Tanny: De CAMA/Kingmi-gemeente was geen grote gemeenschap. Daardoor kende ik veel mensen bij naam en waren we meer betrokken bij elkaar, ook door met en voor elkaar te bidden. Soms werd ik gevraagd om speciale diensten voor de zondagschool te leiden, zoals met Kerst of Pasen of bij andere gelegenheden. Ook leidde ik wel de gebedsbijeenkomst.

Waar schuurt het, waar kan het botsen?

Geeske: Persoonlijk vind ik de AET-kerk nogal naar binnen gekeerd. Opvallend is de negatieve houding naar de moslim-buitenwereld en het idee dat de kerk ‘het beter weet en doet’. Daarbij worden anderen, soms ook elkaar, ‘gewoon’ afgekeurd. De soms zo praktische woorden tijdens de preek uitgesproken, worden aan de kant geschoven. Of men lacht om (schrijnende) voorbeelden, terwijl ik er zelf liever om zou huilen …

De omgang en samenwerking met moslims in het kader van ons werk bij Leprazending heeft ons al vaak in een moeilijke positie gebracht, vooral waar het om geld draait. Er zijn momenten dat onze moslim-staf een ‘christelijker’ houding inneemt dan sommige kerkmensen. 

We hebben op zeker moment moeten besluiten dat Lepazending niet langer zonder bescherming op het kerkterrein kon wonen. De muur werd verhoogd en we hebben nachtwaker aangesteld. Helaas zijn het onze naaste buren (met een vader die ouderling is), die de grootste fysieke bedreiging voor ons vormen. 

Tanny: Dat er geen echte eenheid was onder de mensen van verschillende eilanden, vond ik naar. Ook dat de dominee het idee gaf de ‘eigenaar’ van de kerk te zijn. Toen de senior dominee de pensioengerechtigde leeftijd bereikte werd er een jonge dominee die van het eiland Alor kwam gekozen om de gemeente te leiden.
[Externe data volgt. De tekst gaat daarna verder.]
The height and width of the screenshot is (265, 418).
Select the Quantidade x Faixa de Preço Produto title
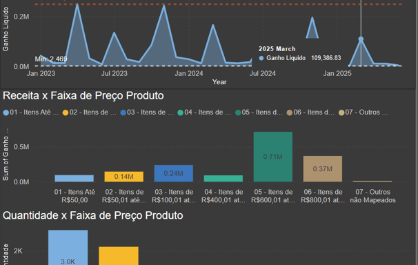92,215
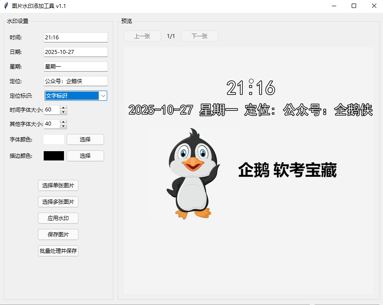
Task: Click the white 字体颜色 color swatch
Action: [x=53, y=139]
De voormalige dominee vertrok met aanhang van hetzelfde eiland waarvan hij afkomstig was en hij begon een andere kerk. 

Wat hoop je voor de gemeente en jezelf?

Geeske: Ik hoop dat de gemeente steeds beter gaat begrijpen dat wij als kerk niet ‘het beste’ zijn of ‘het meeste weten’, en dat Jezus ons juist uitnodigt om ‘de naaste’ te zijn van hen die Hem nog niet kennen. Ook dat men het evangelie gaat uitleven in plaats van het steeds maar in soms heftige bewoordingen uit te dragen zonder zelf invulling te geven aan dat evangelie. Ik hoop ook dat er minder afkeuring zal zijn en meer liefde onderling en naar onze naasten.

Tanny: Ik hoop dat we ons realiseren dat wat en wie we zijn de genade van de Heer is. Dat we de liefde van Christus uitstralen, zodat anderen jaloers op ons zijn en zich gaan afvragen of dat wat wij hebben ook voor hen belangrijk zou kunnen zijn. 

* Leprazending zendt medewerkers uit in overleg met overheden die verantwoordelijk zijn voor nationale leprabestrijding. Met de lokale kerken waar Geeske en Tanny bij betrokken zijn bestaat geen overeenkomst of werkverband. 

— Piet Both was werkzaam voor Leprazending en is lid van de redactie van TussenRuimte.